Diagnosing muscular dystrophy

Many different methods can be used to diagnose the various types of muscular dystrophy (MD). The age at which MD is diagnosed will vary depending on when symptoms first start to appear.

Diagnosis will usually involve:

  • investigating any symptoms
  • discussing any family history of MD
  • physical examination
  • blood tests 
  • a muscle biopsy (when a sample of tissue is removed for testing)

In the first instance, visit your GP if you or your child have any symptoms of MD. If necessary, your GP may refer you to a hospital for further tests.

Investigating symptoms

Your GP will need to know about any symptoms of MD that you or your child have noticed, and when they began to appear. For example, you may be:

  • finding it hard to climb the stairs
  • unable to play sports as you used to
  • finding it hard to lift objects

Identifying when symptoms first appeared and determining which muscles are affected are particularly useful in helping to diagnose different types of MD.

Symptoms in young children

Duchenne MD is the most common type of MD in boys. Symptoms can be present from birth but this is unusual and signs usually appear between 18 months and three years old. You may notice that your child has difficulty walking or climbing stairs, or that they fall down more frequently than other children.

Your child might also find it difficult to stand up from sitting on the floor. They may use what is known as the Gower’s manoeuvre to do this. The Gower’s manoeuvre is where a child stands up by:

  • facing the floor
  • placing their feet wide apart
  • lifting their bottom first
  • using their hands to ‘walk up’ their legs (placing their hands first on their knees, then on their thighs)

Visit your GP if you suspect that your child may have MD. Your GP will look at the following when they examine your child.

  • The way your child stands.
  • The way your child walks. Children with Duchenne MD often have a typical style of walking, which is sometimes described as ‘waddling’. Later on, they may tend to stand and walk on the front part of their foot, with their heels off the ground.
  • Whether your child has an exaggerated inward curve of their lower back. The medical term for this is lordosis. It is also sometimes called ‘sway back’.
  • Whether your child has an outward or sideways curvature of their spine, known as scoliosis.
  • Whether your child’s calves and other leg muscles look large compared with other muscles that may be poorly developed.

Family history

If there is a history of MD in your family it is important to discuss it with your GP. This can help to determine which type of MD you or your child might have.

For example, discussing the family history of limb-girdle MD will help your GP to determine if your type of MD is a recessive or a dominant inherited disorder.  

Blood tests

A sample of blood may be taken from a vein in your or your child’s arm to test it for creatine kinase, a protein usually found in muscle fibres. When muscle fibres are damaged, creatine kinase is released into the blood. The muscle damage caused by MD means that the level of creatine kinase in the blood will be higher than normal.

Muscle biopsy

A muscle biopsy is when a small sample of muscle tissue is taken so it can be examined under a microscope and tested for proteins. The sample will usually be taken from the leg or arm, depending on the type of MD.

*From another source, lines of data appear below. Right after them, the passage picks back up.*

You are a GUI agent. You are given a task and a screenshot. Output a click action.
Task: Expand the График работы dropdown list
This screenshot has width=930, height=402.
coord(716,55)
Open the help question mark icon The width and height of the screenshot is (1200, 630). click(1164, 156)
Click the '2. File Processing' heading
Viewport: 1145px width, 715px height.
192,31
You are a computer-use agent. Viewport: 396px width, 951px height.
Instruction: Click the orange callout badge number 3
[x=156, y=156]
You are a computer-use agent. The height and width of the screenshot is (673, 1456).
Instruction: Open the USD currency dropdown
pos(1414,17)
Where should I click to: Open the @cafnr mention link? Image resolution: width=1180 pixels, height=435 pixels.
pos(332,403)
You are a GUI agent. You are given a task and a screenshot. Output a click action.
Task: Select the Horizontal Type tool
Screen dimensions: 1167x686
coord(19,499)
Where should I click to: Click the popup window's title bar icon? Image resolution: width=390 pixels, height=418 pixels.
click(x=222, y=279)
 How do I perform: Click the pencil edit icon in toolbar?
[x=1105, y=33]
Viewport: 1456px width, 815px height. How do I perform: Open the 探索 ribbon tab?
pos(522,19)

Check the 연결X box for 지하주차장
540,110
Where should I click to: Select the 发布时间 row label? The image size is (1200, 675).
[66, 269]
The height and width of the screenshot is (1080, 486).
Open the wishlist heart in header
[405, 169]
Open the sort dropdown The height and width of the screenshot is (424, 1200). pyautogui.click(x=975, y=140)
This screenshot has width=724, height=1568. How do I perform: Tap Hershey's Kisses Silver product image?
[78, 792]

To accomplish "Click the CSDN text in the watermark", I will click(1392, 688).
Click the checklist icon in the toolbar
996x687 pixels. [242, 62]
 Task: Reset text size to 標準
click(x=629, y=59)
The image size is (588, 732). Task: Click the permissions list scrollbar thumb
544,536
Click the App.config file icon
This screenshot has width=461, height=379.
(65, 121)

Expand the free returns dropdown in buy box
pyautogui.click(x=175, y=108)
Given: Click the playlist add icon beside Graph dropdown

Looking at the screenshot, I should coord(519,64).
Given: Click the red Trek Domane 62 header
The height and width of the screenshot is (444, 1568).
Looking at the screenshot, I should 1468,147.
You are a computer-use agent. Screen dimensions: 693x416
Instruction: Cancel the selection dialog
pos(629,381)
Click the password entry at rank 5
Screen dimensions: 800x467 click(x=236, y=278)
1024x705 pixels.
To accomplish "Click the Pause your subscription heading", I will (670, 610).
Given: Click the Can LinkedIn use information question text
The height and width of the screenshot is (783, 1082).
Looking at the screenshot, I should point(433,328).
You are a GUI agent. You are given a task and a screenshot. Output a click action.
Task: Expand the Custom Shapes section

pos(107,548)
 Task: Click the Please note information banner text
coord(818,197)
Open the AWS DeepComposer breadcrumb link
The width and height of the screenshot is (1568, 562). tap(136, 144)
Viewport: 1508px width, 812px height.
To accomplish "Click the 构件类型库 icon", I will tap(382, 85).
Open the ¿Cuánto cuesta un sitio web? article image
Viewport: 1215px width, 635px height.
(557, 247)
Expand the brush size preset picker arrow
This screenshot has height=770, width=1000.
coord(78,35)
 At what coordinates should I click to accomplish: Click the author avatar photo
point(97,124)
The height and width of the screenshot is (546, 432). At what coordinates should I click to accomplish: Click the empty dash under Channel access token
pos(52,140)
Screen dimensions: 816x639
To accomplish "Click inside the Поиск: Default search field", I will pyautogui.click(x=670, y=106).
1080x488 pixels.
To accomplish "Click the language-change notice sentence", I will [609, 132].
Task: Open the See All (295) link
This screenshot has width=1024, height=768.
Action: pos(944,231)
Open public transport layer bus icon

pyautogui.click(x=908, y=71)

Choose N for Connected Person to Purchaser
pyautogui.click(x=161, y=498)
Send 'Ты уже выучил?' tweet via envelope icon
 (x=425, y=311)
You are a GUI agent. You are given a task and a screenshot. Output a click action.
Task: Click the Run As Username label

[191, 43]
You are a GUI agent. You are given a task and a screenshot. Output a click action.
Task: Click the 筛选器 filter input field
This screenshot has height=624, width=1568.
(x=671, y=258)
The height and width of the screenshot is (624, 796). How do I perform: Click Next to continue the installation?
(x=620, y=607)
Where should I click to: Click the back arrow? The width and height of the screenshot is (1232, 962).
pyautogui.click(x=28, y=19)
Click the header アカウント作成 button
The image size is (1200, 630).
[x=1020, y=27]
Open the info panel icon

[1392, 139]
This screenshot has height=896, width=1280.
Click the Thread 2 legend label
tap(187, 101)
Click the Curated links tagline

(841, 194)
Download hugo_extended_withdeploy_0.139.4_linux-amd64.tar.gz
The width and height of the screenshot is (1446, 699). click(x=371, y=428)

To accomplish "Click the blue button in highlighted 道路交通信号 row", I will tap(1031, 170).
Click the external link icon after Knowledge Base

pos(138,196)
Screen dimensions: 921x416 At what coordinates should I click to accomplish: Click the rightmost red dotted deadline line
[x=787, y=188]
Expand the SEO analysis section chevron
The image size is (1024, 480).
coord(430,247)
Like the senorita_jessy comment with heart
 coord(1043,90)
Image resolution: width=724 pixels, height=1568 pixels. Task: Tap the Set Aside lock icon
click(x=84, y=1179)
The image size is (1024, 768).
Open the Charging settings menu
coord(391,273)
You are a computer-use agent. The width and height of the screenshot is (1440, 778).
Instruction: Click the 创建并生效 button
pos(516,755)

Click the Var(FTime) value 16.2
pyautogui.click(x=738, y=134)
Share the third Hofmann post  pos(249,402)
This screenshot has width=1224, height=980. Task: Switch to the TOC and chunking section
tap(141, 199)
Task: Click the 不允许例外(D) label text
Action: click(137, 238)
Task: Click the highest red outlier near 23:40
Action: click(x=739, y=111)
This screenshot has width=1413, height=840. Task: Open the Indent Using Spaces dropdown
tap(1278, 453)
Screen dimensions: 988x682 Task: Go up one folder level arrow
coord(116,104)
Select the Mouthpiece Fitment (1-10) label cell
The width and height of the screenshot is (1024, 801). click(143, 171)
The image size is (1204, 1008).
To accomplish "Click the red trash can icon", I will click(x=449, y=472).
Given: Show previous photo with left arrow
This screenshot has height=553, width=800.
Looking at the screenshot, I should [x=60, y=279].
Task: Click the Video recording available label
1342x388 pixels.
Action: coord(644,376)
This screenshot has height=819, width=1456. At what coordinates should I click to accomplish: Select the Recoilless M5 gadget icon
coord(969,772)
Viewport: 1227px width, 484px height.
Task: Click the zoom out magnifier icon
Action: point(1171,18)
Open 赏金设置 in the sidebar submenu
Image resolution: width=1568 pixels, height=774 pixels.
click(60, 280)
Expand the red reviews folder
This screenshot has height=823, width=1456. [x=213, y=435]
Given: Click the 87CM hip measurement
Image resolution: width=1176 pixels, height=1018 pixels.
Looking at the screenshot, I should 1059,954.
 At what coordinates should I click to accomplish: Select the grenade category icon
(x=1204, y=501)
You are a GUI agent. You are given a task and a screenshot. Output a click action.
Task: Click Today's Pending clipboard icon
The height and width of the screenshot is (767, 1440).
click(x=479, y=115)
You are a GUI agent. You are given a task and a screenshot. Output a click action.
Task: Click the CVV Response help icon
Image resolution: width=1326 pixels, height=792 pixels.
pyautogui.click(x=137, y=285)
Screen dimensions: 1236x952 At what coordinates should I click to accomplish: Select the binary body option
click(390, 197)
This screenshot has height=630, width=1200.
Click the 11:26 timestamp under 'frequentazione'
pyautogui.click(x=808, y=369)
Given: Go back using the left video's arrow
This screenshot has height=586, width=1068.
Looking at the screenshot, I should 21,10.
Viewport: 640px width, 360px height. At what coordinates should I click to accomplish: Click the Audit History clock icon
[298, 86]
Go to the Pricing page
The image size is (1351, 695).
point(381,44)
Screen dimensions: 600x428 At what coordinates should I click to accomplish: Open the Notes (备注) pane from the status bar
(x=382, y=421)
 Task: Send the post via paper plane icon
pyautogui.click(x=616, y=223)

Analysing the protein in the muscle can help to determine which gene is causing the MD, and therefore which type of MD you have. For example, people with Duchenne MD and Becker MD have an abnormal amount of the protein dystrophin in their muscles and it is usually an altered size.

Examining the muscle tissue under a microscope can help diagnose limb-girdle MD. Healthy muscle consists of closely packed, evenly-sized fibres. In people with limb-girdle MD, these fibres may be missing, of different sizes or replaced with fat.

Other tests

A number of other tests can be used to find out more about the spread and extent of any muscle damage. This will help your doctor to identify or confirm which type of MD you have. Treatment can then be directed where it is most needed. Some tests are explained below.

  • A magnetic resonance imaging (MRI) scan uses a strong magnetic field and radio waves to produce detailed pictures of the inside of your body. This can help to identify the affected muscles, and will also show the extent of any muscle damage.
  • computerised tomography (CT) scan involves taking a series of X-rays to create a detailed image of the inside of your body. This will reveal any muscle damage.
  • A chest X-ray can be useful for looking for breathing or heart symptoms. It will show up any abnormal enlargement of the heart, plus any fluid in or around the lungs.
  • In an electromyography (EMG) test a needle is inserted into the muscle to measure the electrical activity of the muscles when they are resting and when they contract (shorten). By measuring the muscle’s response, it is possible to see the extent of muscle damage.
  • In an electrocardiogram (ECG) electrodes (flat metal discs) are attached to the arms, legs and chest to measure the electrical activity of the heart. This is used to check for an irregular heartbeat and reveal any damage.
  • An echocardiogram is an ultrasound scan of the heart using sound waves. It gives a clear picture of the heart muscles and valves so the heart structure and function can be checked.